Question

Tangents are drawn from the point $P(3,4)$ to the ellipse $\frac{x^2}{9}+\frac{y^2}{4}=1$ touching the ellipse at points $A$ and $B$. The orthocentre of the $△PAB$ is

• A. $(5,\frac{8}{7})$
• B. $\left(\frac{7}{5},\frac{25}{8}\right)$
• C. $\left(\frac{11}{5},\frac{8}{5}\right)$
• D. $\left(\frac{8}{25},\frac{7}{5}\right)$

Answer 1

The correct option is C $\left(\frac{11}{5},\frac{8}{5}\right)$

In the given problem, we have to draw the chord of contact AB

and find its equation, which is described by the equation $T=0$

Here, P(3,4) and from equation of ellipse, we write

$\frac{3x}{9}+\frac{4y}{4}=1\Rightarrow \frac{x}{3}+\frac{y}{1}=1$

$x+3y=3$ $⟶\left(i\right)$

Now we have to determine the point of intersection of this chord and ellipse

$\frac{x^2}{9}+\frac{y^2}{4}=1$ $⟶\left(ii\right)$

From eq (i) and (ii)

$\Rightarrow \frac{(3-3y{)}^2}{9}+\frac{y^2}{4}=1\Rightarrow \frac{9(1-y{)}^2}{9}+\frac{y^2}{4}=1$

$\Rightarrow \frac{(1-y{)}^2}{1}+\frac{y^2}{4}=1$

$\Rightarrow (1+y^2-2y)+\frac{y^2}{4}=1$

$\Rightarrow \frac{5y^2}{4}-2y=0$

$y=0,\frac{8}{5}$

Putting this in (i), we get $x=3,\frac{-9}{5}$

Equation of line perpendicular to AB is

$3x-y=c⟶\left(iii\right)$

Altitude will pass through Point P (3, 4)

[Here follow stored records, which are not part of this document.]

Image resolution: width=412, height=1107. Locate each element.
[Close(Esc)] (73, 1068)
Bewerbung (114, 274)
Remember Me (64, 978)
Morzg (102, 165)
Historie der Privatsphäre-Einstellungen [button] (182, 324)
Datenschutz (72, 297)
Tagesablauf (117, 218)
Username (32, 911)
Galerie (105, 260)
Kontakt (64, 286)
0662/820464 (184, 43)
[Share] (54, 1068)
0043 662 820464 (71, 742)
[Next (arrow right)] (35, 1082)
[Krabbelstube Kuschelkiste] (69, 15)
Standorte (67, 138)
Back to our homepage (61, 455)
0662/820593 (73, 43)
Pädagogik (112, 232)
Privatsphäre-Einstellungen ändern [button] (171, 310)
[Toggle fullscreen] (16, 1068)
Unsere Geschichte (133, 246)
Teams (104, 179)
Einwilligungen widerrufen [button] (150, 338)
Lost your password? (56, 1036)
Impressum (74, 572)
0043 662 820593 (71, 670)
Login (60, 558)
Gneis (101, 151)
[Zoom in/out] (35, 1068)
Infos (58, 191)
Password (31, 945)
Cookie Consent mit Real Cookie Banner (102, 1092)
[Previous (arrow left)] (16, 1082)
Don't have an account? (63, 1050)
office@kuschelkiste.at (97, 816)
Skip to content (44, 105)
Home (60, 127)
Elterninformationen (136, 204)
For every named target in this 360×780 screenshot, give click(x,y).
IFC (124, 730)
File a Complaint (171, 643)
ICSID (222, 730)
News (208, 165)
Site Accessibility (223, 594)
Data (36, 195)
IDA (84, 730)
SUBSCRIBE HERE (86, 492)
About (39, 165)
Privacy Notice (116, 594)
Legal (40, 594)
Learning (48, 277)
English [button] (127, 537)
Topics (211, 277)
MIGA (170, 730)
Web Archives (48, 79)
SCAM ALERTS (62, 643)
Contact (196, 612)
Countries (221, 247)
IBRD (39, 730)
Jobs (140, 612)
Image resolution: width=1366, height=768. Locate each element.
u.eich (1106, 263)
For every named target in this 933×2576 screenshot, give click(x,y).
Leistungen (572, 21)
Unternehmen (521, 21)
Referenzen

so, put the value of x and y from point P in Eq (iii) we get

$c=5$

Hence

$3x-y=5⟶\left(iv\right)$

Therefore we know Point A (3,0) and P (3,4), thus we will find equation of PA passing through these points,

which will be x = 3, Equation of line perpendicular to PA and passing through B ($\frac{-9}{5},\frac{8}{5}$) will be

$y=\frac{8}{5}⟶\left(v\right)$

(iv) and (v) are altitudes of $\Delta PAB$

Thus, their point of intersection gives orthocenter : $(\frac{11}{5},\frac{8}{5})$